Without a pepper, an attacker obtaining the hashed password can "try passwords at home" because he can recompute the same hash on any potential password, and see whether the result matches what he purloined from your server. But if the hash computation is "peppered", then the attacker cannot compute hashes at home, unless he knows the pepper value as well. Cryptographically speaking, the "pepper" is a secret key and inserting it into the hashing process turns that hash function into a MAC. The pepper is exactly as valuable as it is secret, i.e. not guessable by the attacker.
See this answer for a primer on password hashing. There is a section on peppering (near the end). Remember that password hashing makes sense only when the attacker's breach is partial (he got a read-only peek only), and peppering makes sense only when the breach is doubly partial: not only did the attacker got only a read-only peek, but that peek was not for the full server contents. When piling assumptions over other assumptions, at some point it ceases to be realistic enough to be worth the effort; this is why peppering tends to remain rare in practice.
"Peppering" enters into the realm of what is feasible with cheap HSM-like devices, for which it makes a lot of sense. If you aim at a software-only solution, then the usefulness of the pepper is, at best, arguable; if you do use a pepper, at least do it right.

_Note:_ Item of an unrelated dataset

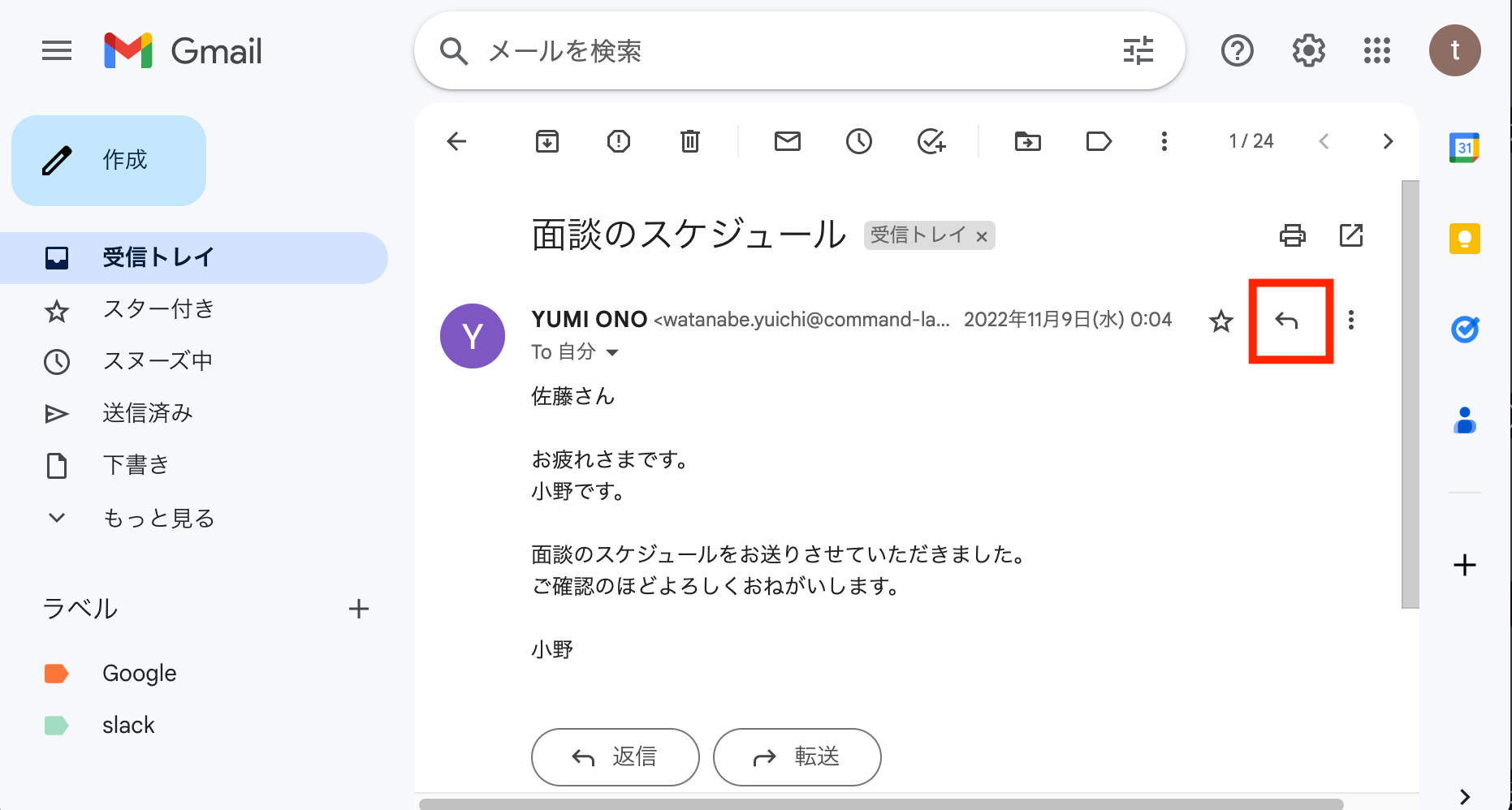Screen dimensions: 1512x810
Task: Focus the メールを検索 search field
Action: (x=796, y=51)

Namely, for a user password p and the pepper k, compute HMAC(p, k) (compute the HMAC of p with the pepper k as key for HMAC; use HMAC/SHA-256 if possible, although HMAC/SHA-1 would be fine in practice). Then, use the HMAC output in a "normal" password hashing function, complete with unique/random salt and many iterations, like bcrypt or PBKDF2 (no, the peppering does not remove the need for a good salt). HMAC/SHA-256 produces a 32-byte binary output, which you might need to convert into characters if your bcrypt or PBKDF2 library wants characters; Base64 will turn 32 bytes into 44 characters. The "normal hashing" is meant to ensure some level of robustness if the attacker succeeds at obtaining both the hashed passwords and the pepper value. If you combine HMAC and bcrypt/PBKDF2 the way I explain above, then, at least, the "pepper" won't make your server weaker, which is always a risk when doing homemade cryptography.